Getting to spend a weekend with my horse and having judges critic me all weekend gave me lots of stuff to work on. And yes the other CTR riders were very supportive and helpful.

I don't think breed is as important in CTR as it is in endurance. As a ride manager who compiled reports after rides, I can say that about 50% of the horses that attended our rides were Arab or part Arab. About 25% were Foxtrotters and the remaining 25% came from all breeds. And I saw all breeds win.

Endurance are individual races. You could win on Saturday and loose on Sunday. CTR is a culmination of score for the weekend. Beginning with arrival in camp on Friday evening. Endurance horses can be the meanest horses on the trail ( although most are very well trained) Where as a CTR horse has to behave all weekend.

Endurance horses have to get from Point A to Point B fastest and with the best conditioning. CTR horses have to more versitile. They need to not only be able to complete the distance involved with good conditioning, but be able to handle the various obsticles that the judges will challenge them with.

Go and have fun.


----------



## phantomhorse13 (Feb 18, 2011)

In this area (the NE), I have found both the endurance and CTR communities to be welcoming and newbie-friendly. I don't know that there is much difference in terms of trails/terrain between them-biggest difference is pace and distance.

Great place to start would be the AERC website (AERC=American Endurance Ride Conference, the governing body of endurance) and NATRC website (NATRC=North American Trail Ride Conference, which is a nationwide CTR organization). Not sure who your local CTR group might be, but it's a starting place. Both sites have links for people new to the sport and offer ride calendars, showing rides local to your area.

First and foremost suggestion would be to find a ride local to you and go volunteer. You will get to see how things run. Looking for a local mentor (I know the AERC site has mentoring program, not sure about NATRC) is also a great idea. If you are on FB, there are many distance-related groups who can provide you with help and possibly a local mentor.


----------



## svspag01 (Mar 8, 2014)

Thank you for all the suggestions! Kentucky doesn't seem to be a hot spot for CTR or endurance riding, however I'm going to hook up with trail riders in my area. I'm still going to keep up with polo but I am really looking forward to learning a new type of riding 
_Posted via Mobile Device_


----------



## Brighteyes (Mar 8, 2009)

Hi! I do CTRs with NATRC.  CTR is a great sport. I'd be happy to answer any questions you have. I'm in Alabama. We have a couple of riders in Region Five from Tennessee, and I believe we had a great ride (Land Between the Lakes) in Kentucky a few years ago.


----------



## Oreos Girl (May 24, 2011)

I was just going to add, that just because you want to get into trail riding doesn't mean you have to switch to western tack. There are plenty of trail riders that ride in English tack.
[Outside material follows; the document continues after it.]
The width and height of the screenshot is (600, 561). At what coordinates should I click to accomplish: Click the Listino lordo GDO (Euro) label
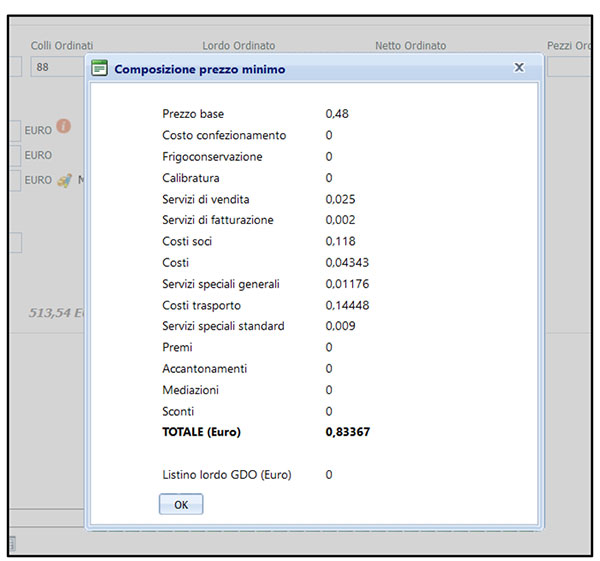[227, 475]
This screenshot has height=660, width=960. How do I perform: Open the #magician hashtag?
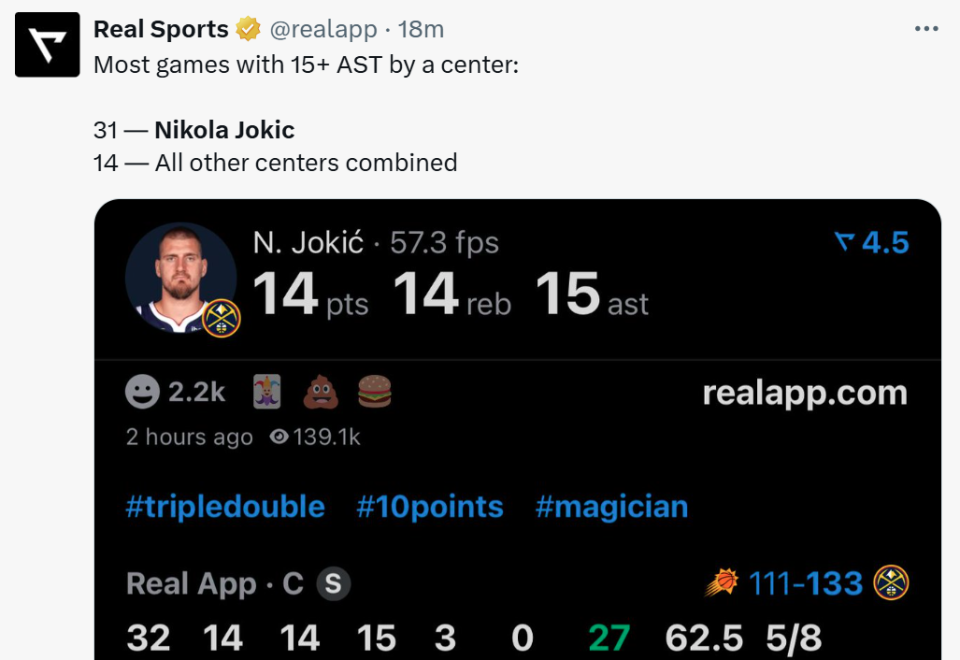611,506
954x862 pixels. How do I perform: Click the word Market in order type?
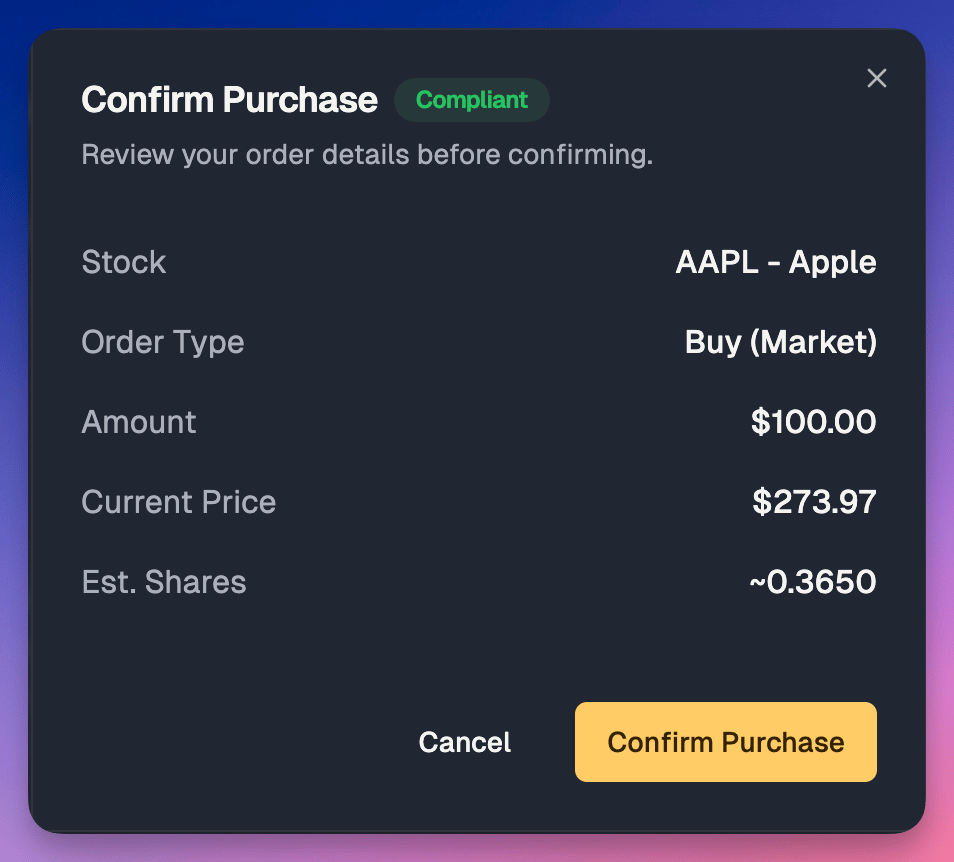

Don't know what part of Kentucky you are from but there is a member Greentree on here from the Bowling Green area. Check out the 2014 Miles you have ridden thread, she post in there fairly often.


----------



## greentree (Feb 27, 2013)

What part of Kentucky? You must be more north than me....not a lot of polo around here. 

I was never taken with Competitive trail....too slow for me. Plus, too many RULES. 
I prefer endurance, where I choose the speed according to my horse and myself, and do not have to worry about anything else, except the final pulse down and trot out for the vet. Oh, and staying on the trail!

Let me know where you are, maybe we can meet up!!

Nancy


----------



## svspag01 (Mar 8, 2014)

greentree said:


> What part of Kentucky?


I'm in Louisville. It would be great if I could hook up with another rider!


----------



## greentree (Feb 27, 2013)

I am down in Bowling Green! Do you have a trailer? I want to ride up at Hoosier sometime, so I would pass right by you on the way. Otherwise I ride at Mammoth Cave.

Nancy


----------